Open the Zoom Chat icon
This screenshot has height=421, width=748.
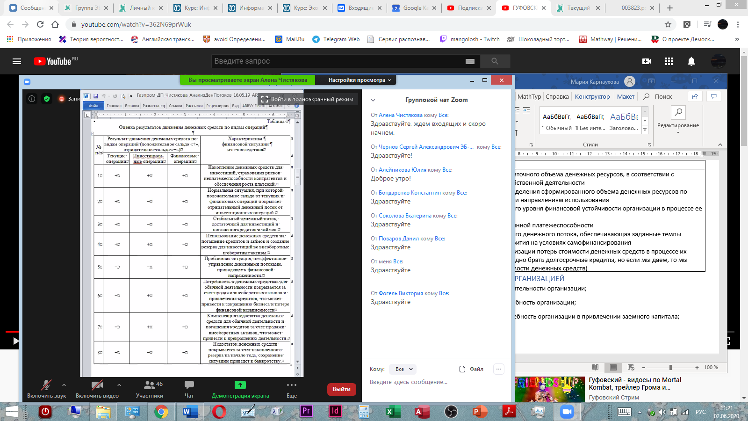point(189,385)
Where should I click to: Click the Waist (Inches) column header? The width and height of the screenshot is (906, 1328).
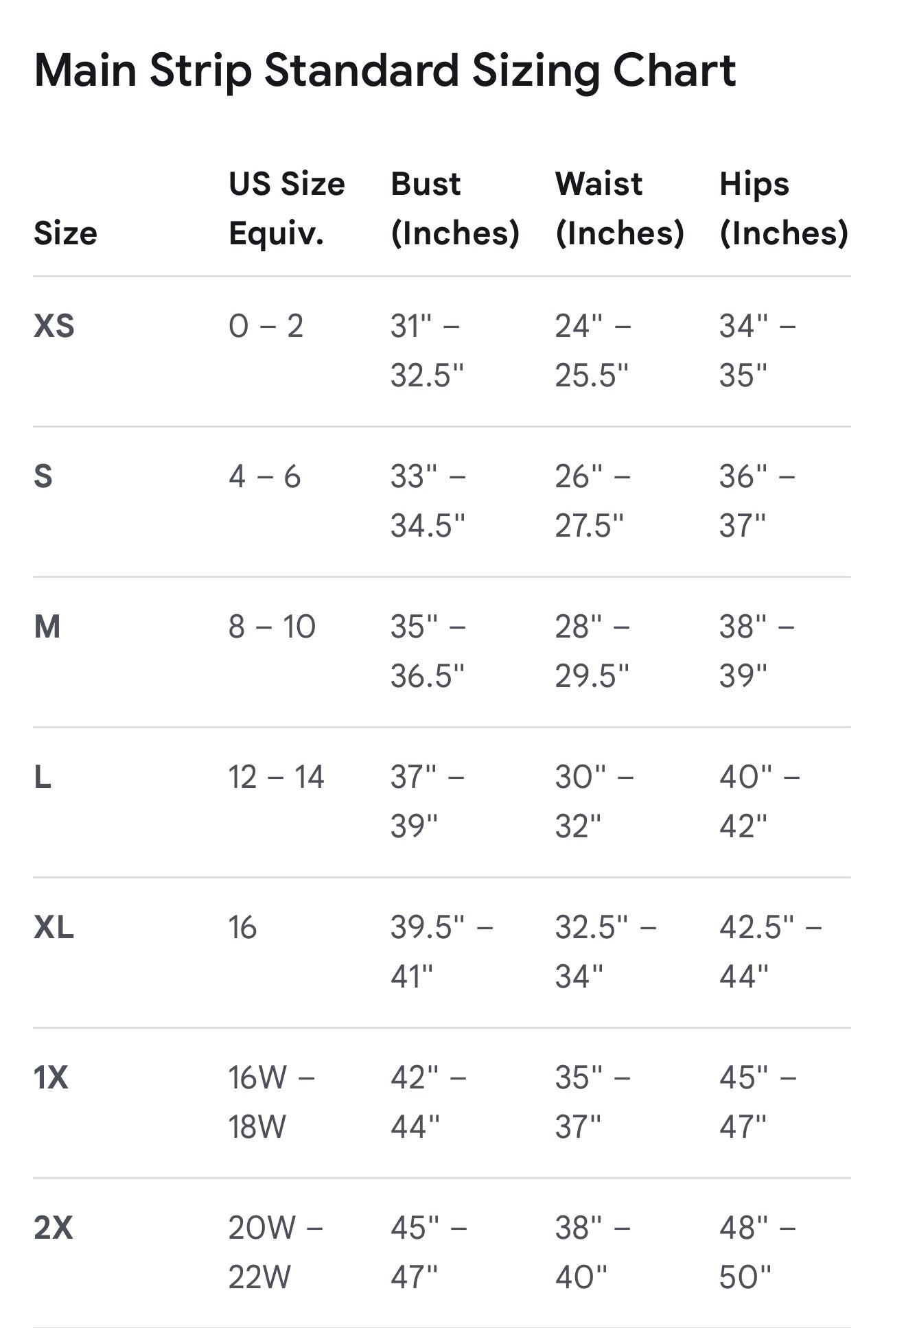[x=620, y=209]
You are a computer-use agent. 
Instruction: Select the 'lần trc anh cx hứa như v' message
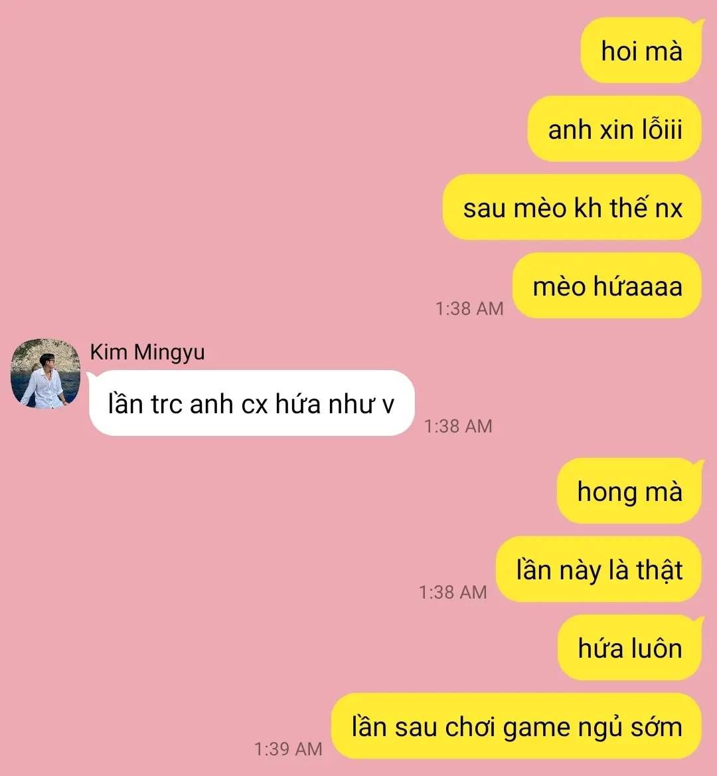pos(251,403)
──────────
_About this task_
In the answer, give only the lines from the one containing "You are a computer-use agent." through the end of the records above, each reproduced exactly. Include no pictures.

_Worked solution_
You are a computer-use agent. 
Instruction: Select the 'lần trc anh cx hứa như v' message
pos(251,403)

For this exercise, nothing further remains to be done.